Posts Tagged ‘Dead-Indian Play’

The Penalty Play

November 9, 2010

Readers of this blog are probably well familiar with trick plays that the Carlisle Indians ran. There’s a new one that they didn’t run but would have if they had thought of it. The Penalty Play has aspects of the Dead Indian Play and the Hidden Ball Play with some more deception thrown in.

Driscoll Middle School of Corpus Christi, Texas was trailing rival Wynn Seale 6-0 late in the third quarter when the Wynn Seale defense was penalized five yards. It was then that Driscoll’s quarterback saw his chance to call the trick play the team had been working on prior to the game. Immediately after the officials respotted the ball, Driscoll quarterback Jason Garza told his center, in a voice everyone could hear, that the refs were going to mark off five more yards and to give him the ball. The center then handed the ball to the Garza who then casually stepped off several yards straight through the defense. When he cleared the secondary, Garza took off running for the goal line and outraced the defenders who belatedly figured out it was a trick.

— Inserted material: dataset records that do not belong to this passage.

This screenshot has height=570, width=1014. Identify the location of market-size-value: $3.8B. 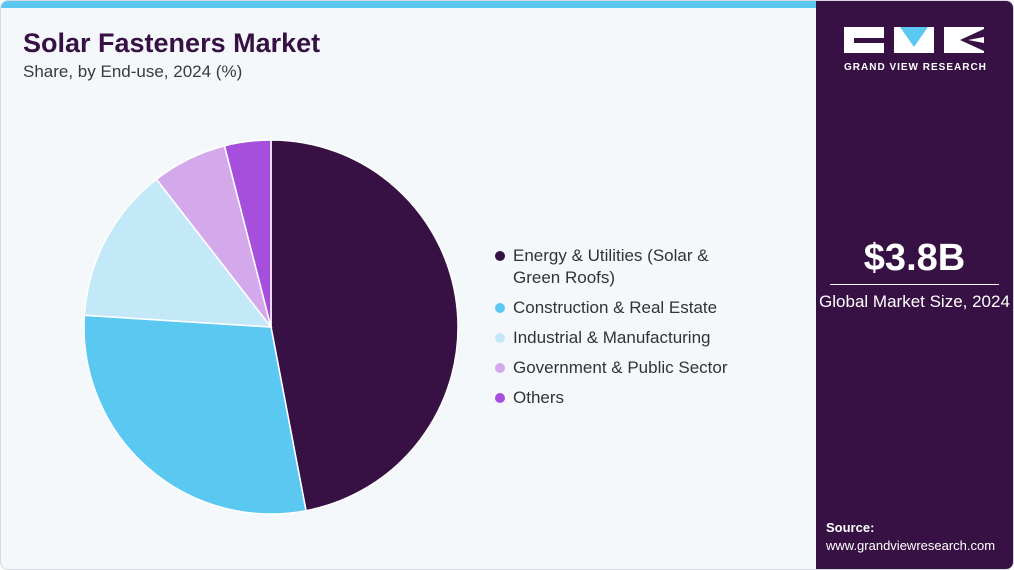
(914, 258).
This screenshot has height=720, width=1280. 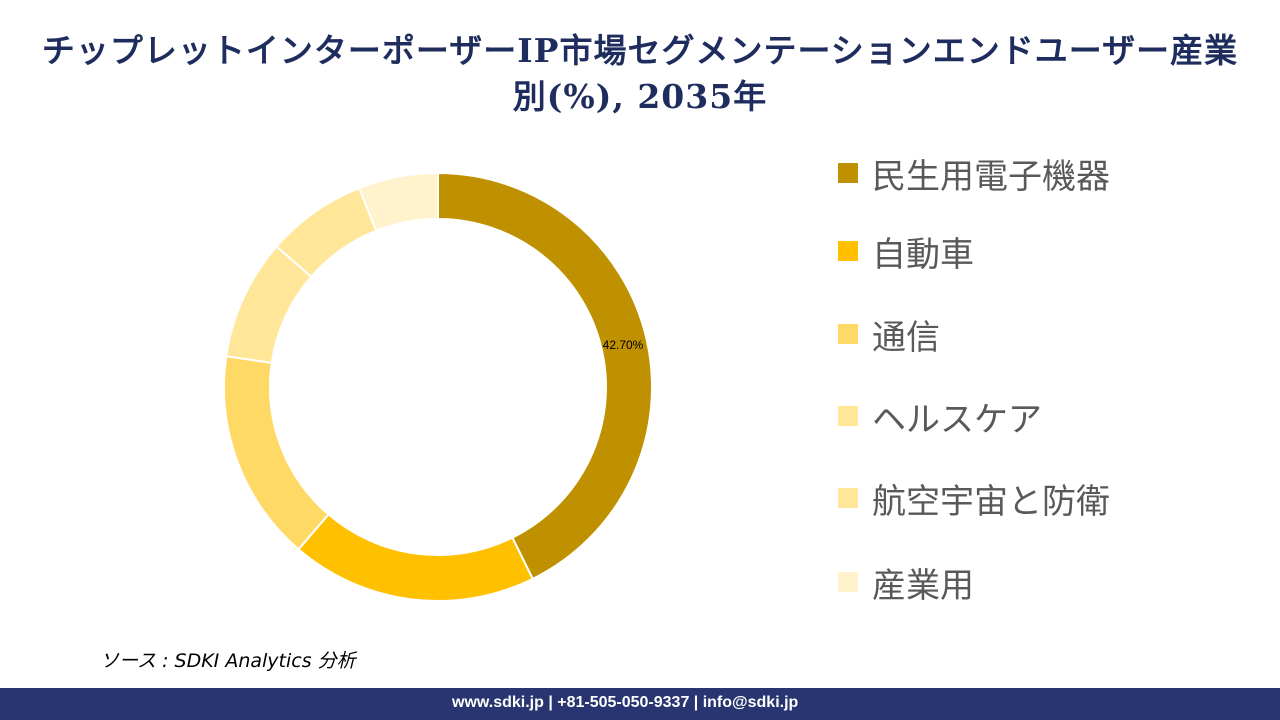 I want to click on legend-item: 通信, so click(x=889, y=334).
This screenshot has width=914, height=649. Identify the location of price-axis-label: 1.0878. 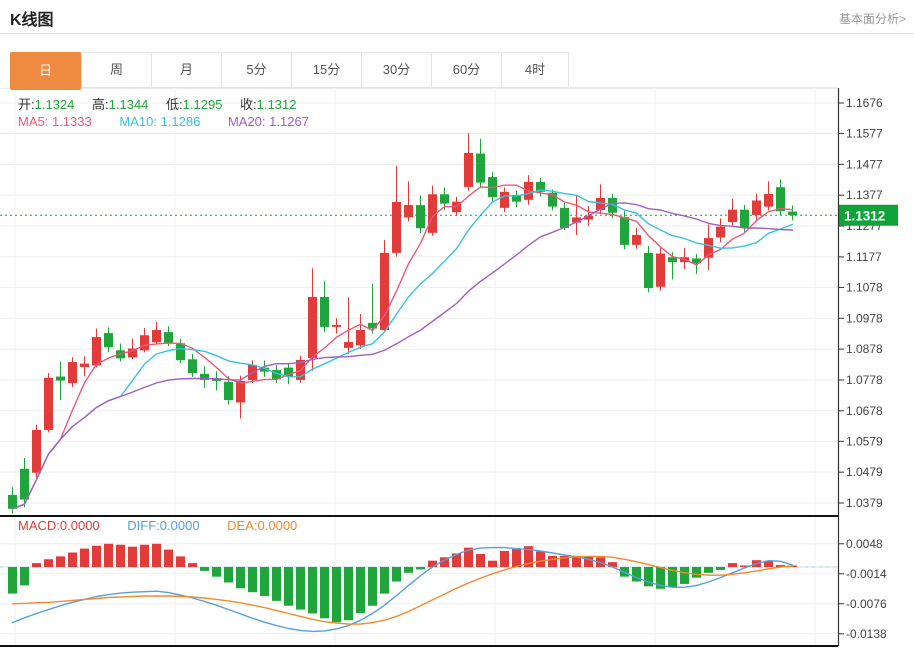
(864, 349).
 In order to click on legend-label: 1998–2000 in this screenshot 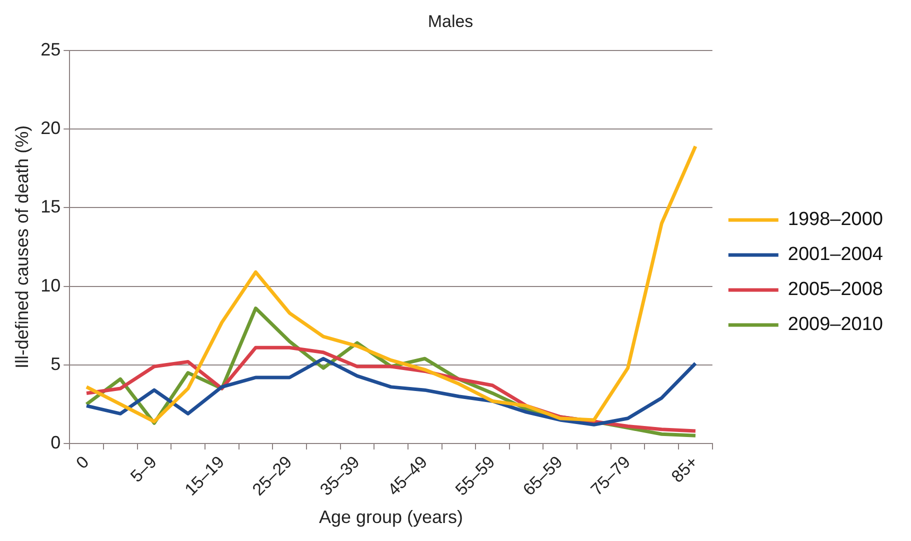, I will do `click(836, 220)`.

While Garza did a great job of acting, his coach, Art Rodriguez, served as his foil on the sideline by barking commands to him and making animated gestures to help confuse the defense. The coach’s part in this ruse is visible on the bottom of the screen at the beginning of the clip. This play was picked up by the Today show and The New York Daily News. Rodriguez revealed that the play was the brainchild of assistant coach John Delosantos.

The play can be viewed without a commercial at

Wing-Shift or Dead-Indian Play

July 19, 2010

One of the problems with dating Pop Warner’s innovations is that his memory 20 years after the fact was far from perfect, as are most people’s. The well-known difficulties in dating the births of the single-wing and double-wing with certitude are due, at least in part, to Warner’s inconsistent memories. A month and a half ago, I wrote a bit about the 1903 game with Utah in which Joe Baker led the Indians to a 22-0 win over the Mormonites by running the new wing-shift play several times for three second-half touchdowns (they counted 5 points in those days).

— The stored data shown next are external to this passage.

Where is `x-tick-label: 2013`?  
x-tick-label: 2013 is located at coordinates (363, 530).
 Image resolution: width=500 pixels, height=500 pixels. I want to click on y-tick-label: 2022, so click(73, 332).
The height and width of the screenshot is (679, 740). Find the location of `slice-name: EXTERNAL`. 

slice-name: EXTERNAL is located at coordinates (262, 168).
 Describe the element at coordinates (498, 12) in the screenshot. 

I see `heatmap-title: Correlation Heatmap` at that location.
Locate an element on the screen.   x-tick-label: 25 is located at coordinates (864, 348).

In his autobiography—actually a series of magazine articles written by Warner that were compiled into book form—Warner stated that during the 1912 Thanksgiving Day game against Brown, Harvard’s coach, Percy Haughton, was his guest on the sidelines to see Warner’s new surprise play—the wing-shift. Haughton disapproved, saying, “These series plays are never worth a darn. If such plays do work, it is usually in the first attempt, because they are trick plays and surprise is the feature that usually makes them successful.” After seeing Carlisle run them for long gains later in the game, Haughton grudgingly admitted, “Well, it did work that time.”

For a newspaper series of favorite plays from several coaches in the 1930s, Lone Star Dietz described the “Dead-Indian Play.” What he described was the old wing-shift that Carlisle ran so well. Because the wing-shift, or dead-Indian play, was a series of two plays it had to be called ahead of time. The player, generally a back, who carried the ball on the first play would linger on the ground long enough to give six of his teammates time to line up to one side of him. The rest would position themselves in the backfield. When the downed man could see that all were in place, he hopped up and snapped the ball to a backfield man to start the second play, catching the defense off guard.